20 Tage Karsamstag

Ein spiritueller Gedanke zur aktuellen Situation mit dem Corona-Virus.

Gemeinschaft ist für den christlichen Glauben zentral. Das wird uns in diesen Tagen neu bewusst. Diese christliche Herzensangelegenheit trifft unsere Eucharistiefeiern hart. Aufgrund des Virus sind wir aufgefordert zum eucharistischen Verweilen und Stillstehen. Das macht uns Mühe und wir sehnen uns nach der Eucharistie. Jedenfalls kennt die römische Liturgie ein liturgisches Verweilen und Stillstehen der Eucharistiefeier: Den Karsamstag. Die kommende Zeit verlangt ein Ausharren und Vertrauen. Das war damals bei den Aposteln so und das ist auch heute so geblieben.

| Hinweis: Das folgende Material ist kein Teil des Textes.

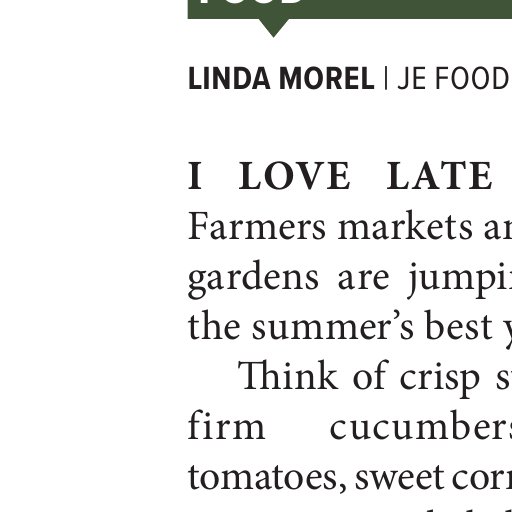Click the word Farmers
512x512 pixels.
[257, 227]
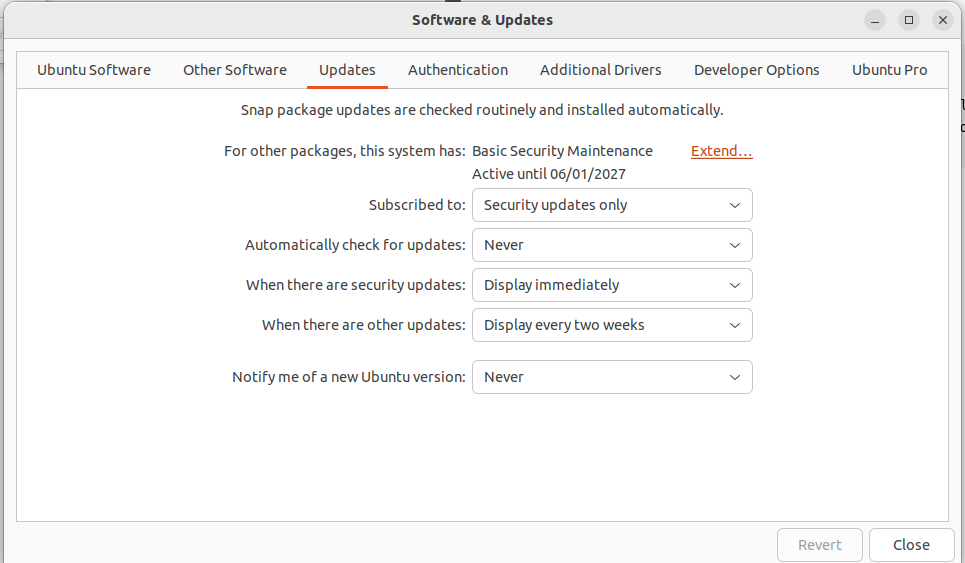Open the Other Software tab

(x=235, y=70)
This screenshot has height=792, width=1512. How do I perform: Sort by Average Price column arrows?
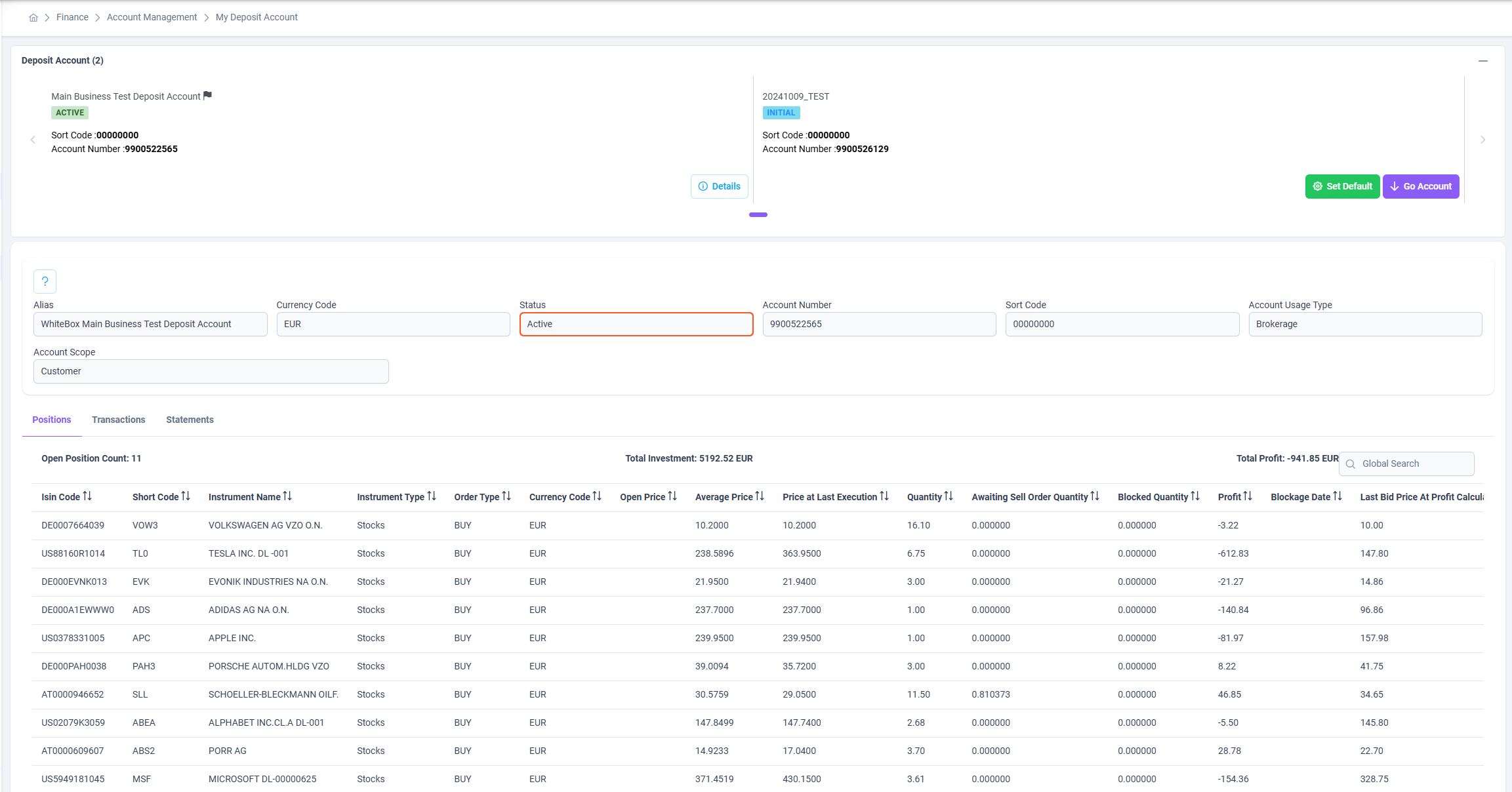(x=760, y=496)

Der Karsamstag ist der letzte Tag der Karwoche. Er gehört zum österlichen Triduum (Karfreitag, Karsamstag und Ostersonntag). Wir feiern diese Tage als einen einzigen Gottesdienst. Der Karsamstag, die Mitte des Triduums, wird auch als stiller Samstag bezeichnet. Es ist ein Tag der Schmucklosigkeit, der Entblössung, ein Tag der Wortlosigkeit und des Nullpunkts. Denn am Karsamstag, so heisst es im römischen Messbuch, verweilt die Kirche am Grab des Herrn und betrachtet sein Leiden und seinen Tod. Christinnen und Christen gedenken dabei der Grabesruhe Christi und sein Hinabsteigen in die Unterwelt (vgl. 1. Petr. 3,19).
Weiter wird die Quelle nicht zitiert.